HPV Vaccination Project
The It’sJust3HPV campaign was started by Dr. Denise Uyar, Gynecologic Oncologist at the Medical College of Wisconsin in the department of Obstetrics and Gynecology, as the Principal Investigator (PI) who received the grant by the Healthier Wisconsin Partnership Program (HWPP). It is a collaboration between the Medical College of Wisconsin (Dr. Denise Uyar and Dr. Staci Young), Milwaukee Health Department and Boys & Girls Clubs of Greater Milwaukee. It is a grant that supports programs to engage and educate the community about the HPV vaccine by way of Peer Educators.
The goal of the project is to inundate the community with positive, youth friendly messages about the commonality of the Human papillomavirus (HPV) and how to prevent it by getting the HPV vaccine.
Boys & Girls Clubs identified strong teen leaders and recruited them for the project. Those team leaders then recruited other teens to make up their teams of Peer Educators. Each team participated in trainings to gain a better understanding of HPV.
It’sJust3HPV came about as the name of the campaign because the HPV vaccine is given in 3 injections over 6 months. It’s just 3!
The teams were given three media options to choose from that they would then develop including public service announcement videos, brochures and billboards. The teams completed to see which campaign was most appealing to their peers. The community voted on their favorite campaign in each of the three media categories.

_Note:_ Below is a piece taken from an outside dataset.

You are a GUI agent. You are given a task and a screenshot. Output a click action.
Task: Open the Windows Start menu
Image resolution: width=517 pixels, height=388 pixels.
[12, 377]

A premiere event was held at MATC’s downtown campus on May 9, 2013, where over 200 youth from throughout the city came together to learn about and discuss topics such as; teen pregnancy, STI’s treatable and curable, violence, and LGBTQ Awareness. Attendees were able to vote for their favorite group live via text messaging. The winning campaigns were announced and have gone into production. The products and campaign messages have been distributed.
“This project was the culmination of the joint efforts of the community and MCW working together on the common goal of increasing HPV vaccination rates in the community and preventing HPV related disease,” said Dr. Uyar.